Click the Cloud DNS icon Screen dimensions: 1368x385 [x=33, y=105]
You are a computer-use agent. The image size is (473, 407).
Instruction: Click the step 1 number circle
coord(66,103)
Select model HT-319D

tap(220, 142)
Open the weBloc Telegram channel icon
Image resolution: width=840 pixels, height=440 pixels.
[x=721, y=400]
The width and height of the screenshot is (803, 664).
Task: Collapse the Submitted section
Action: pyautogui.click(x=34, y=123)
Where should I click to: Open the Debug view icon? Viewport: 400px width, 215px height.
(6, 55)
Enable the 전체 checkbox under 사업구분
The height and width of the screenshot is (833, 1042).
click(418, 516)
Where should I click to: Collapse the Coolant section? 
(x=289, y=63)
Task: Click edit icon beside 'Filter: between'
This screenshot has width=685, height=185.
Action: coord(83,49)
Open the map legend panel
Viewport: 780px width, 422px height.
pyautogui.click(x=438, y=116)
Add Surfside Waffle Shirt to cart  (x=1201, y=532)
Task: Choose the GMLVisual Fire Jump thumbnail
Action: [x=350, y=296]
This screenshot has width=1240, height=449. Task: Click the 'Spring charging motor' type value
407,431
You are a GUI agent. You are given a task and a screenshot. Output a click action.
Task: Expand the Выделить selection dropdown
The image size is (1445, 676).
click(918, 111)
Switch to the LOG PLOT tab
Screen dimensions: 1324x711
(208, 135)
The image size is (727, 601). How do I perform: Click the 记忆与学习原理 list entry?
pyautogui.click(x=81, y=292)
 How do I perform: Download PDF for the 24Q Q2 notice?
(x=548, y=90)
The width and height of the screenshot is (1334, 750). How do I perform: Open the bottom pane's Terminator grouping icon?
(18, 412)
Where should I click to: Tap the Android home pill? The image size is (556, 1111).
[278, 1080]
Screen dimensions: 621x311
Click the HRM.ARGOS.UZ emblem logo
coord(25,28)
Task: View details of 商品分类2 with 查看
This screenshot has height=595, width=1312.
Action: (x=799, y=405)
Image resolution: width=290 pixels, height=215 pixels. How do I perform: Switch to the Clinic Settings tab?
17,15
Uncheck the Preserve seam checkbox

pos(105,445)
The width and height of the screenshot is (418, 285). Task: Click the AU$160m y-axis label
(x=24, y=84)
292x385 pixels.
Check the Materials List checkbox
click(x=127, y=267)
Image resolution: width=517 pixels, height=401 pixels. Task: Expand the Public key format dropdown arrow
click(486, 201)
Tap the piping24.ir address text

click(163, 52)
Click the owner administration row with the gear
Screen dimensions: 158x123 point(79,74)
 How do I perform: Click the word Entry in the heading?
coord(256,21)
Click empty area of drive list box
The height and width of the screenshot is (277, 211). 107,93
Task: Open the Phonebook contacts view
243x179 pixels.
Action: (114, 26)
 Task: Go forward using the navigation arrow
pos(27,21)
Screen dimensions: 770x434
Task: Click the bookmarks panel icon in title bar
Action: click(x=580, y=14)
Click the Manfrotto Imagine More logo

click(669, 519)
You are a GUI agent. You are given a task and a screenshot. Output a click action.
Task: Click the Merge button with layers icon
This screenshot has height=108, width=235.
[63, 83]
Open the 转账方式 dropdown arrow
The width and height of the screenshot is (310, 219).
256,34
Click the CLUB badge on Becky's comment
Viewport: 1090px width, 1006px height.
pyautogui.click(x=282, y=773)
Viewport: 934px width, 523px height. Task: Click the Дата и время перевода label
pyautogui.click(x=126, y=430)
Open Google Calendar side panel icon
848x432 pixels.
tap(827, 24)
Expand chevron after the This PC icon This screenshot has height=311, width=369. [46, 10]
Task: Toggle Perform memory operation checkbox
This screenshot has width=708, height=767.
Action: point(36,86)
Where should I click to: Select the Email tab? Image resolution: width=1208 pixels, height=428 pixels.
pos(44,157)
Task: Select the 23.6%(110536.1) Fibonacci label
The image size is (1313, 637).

* _What this task involves_: Word for word, retype all of the entries above.

* _Output of the exercise_:
Click the Cloud DNS icon Screen dimensions: 1368x385 [x=33, y=105]
You are a computer-use agent. The image size is (473, 407).
Instruction: Click the step 1 number circle
coord(66,103)
Select model HT-319D

tap(220, 142)
Open the weBloc Telegram channel icon
Image resolution: width=840 pixels, height=440 pixels.
[x=721, y=400]
The width and height of the screenshot is (803, 664).
Task: Collapse the Submitted section
Action: pyautogui.click(x=34, y=123)
Where should I click to: Open the Debug view icon? Viewport: 400px width, 215px height.
(6, 55)
Enable the 전체 checkbox under 사업구분
The height and width of the screenshot is (833, 1042).
click(418, 516)
Where should I click to: Collapse the Coolant section? 
(x=289, y=63)
Task: Click edit icon beside 'Filter: between'
This screenshot has width=685, height=185.
Action: coord(83,49)
Open the map legend panel
Viewport: 780px width, 422px height.
pyautogui.click(x=438, y=116)
Add Surfside Waffle Shirt to cart  (x=1201, y=532)
Task: Choose the GMLVisual Fire Jump thumbnail
Action: [x=350, y=296]
This screenshot has width=1240, height=449. Task: Click the 'Spring charging motor' type value
407,431
You are a GUI agent. You are given a task and a screenshot. Output a click action.
Task: Expand the Выделить selection dropdown
The image size is (1445, 676).
click(918, 111)
Switch to the LOG PLOT tab
Screen dimensions: 1324x711
(208, 135)
The image size is (727, 601). How do I perform: Click the 记忆与学习原理 list entry?
pyautogui.click(x=81, y=292)
 How do I perform: Download PDF for the 24Q Q2 notice?
(x=548, y=90)
The width and height of the screenshot is (1334, 750). How do I perform: Open the bottom pane's Terminator grouping icon?
(18, 412)
Where should I click to: Tap the Android home pill? The image size is (556, 1111).
[278, 1080]
Screen dimensions: 621x311
Click the HRM.ARGOS.UZ emblem logo
coord(25,28)
Task: View details of 商品分类2 with 查看
This screenshot has height=595, width=1312.
Action: (x=799, y=405)
Image resolution: width=290 pixels, height=215 pixels. How do I perform: Switch to the Clinic Settings tab?
17,15
Uncheck the Preserve seam checkbox

pos(105,445)
The width and height of the screenshot is (418, 285). Task: Click the AU$160m y-axis label
(x=24, y=84)
292x385 pixels.
Check the Materials List checkbox
click(x=127, y=267)
Image resolution: width=517 pixels, height=401 pixels. Task: Expand the Public key format dropdown arrow
click(486, 201)
Tap the piping24.ir address text

click(163, 52)
Click the owner administration row with the gear
Screen dimensions: 158x123 point(79,74)
 How do I perform: Click the word Entry in the heading?
coord(256,21)
Click empty area of drive list box
The height and width of the screenshot is (277, 211). 107,93
Task: Open the Phonebook contacts view
243x179 pixels.
Action: (114, 26)
 Task: Go forward using the navigation arrow
pos(27,21)
Screen dimensions: 770x434
Task: Click the bookmarks panel icon in title bar
Action: click(x=580, y=14)
Click the Manfrotto Imagine More logo

click(669, 519)
You are a GUI agent. You are given a task and a screenshot. Output a click action.
Task: Click the Merge button with layers icon
This screenshot has height=108, width=235.
[63, 83]
Open the 转账方式 dropdown arrow
The width and height of the screenshot is (310, 219).
256,34
Click the CLUB badge on Becky's comment
Viewport: 1090px width, 1006px height.
pyautogui.click(x=282, y=773)
Viewport: 934px width, 523px height. Task: Click the Дата и время перевода label
pyautogui.click(x=126, y=430)
Open Google Calendar side panel icon
848x432 pixels.
tap(827, 24)
Expand chevron after the This PC icon This screenshot has height=311, width=369. [46, 10]
Task: Toggle Perform memory operation checkbox
This screenshot has width=708, height=767.
Action: point(36,86)
Where should I click to: Select the Email tab? Image resolution: width=1208 pixels, height=428 pixels.
pos(44,157)
Task: Select the 23.6%(110536.1) Fibonacci label
The image size is (1313, 637).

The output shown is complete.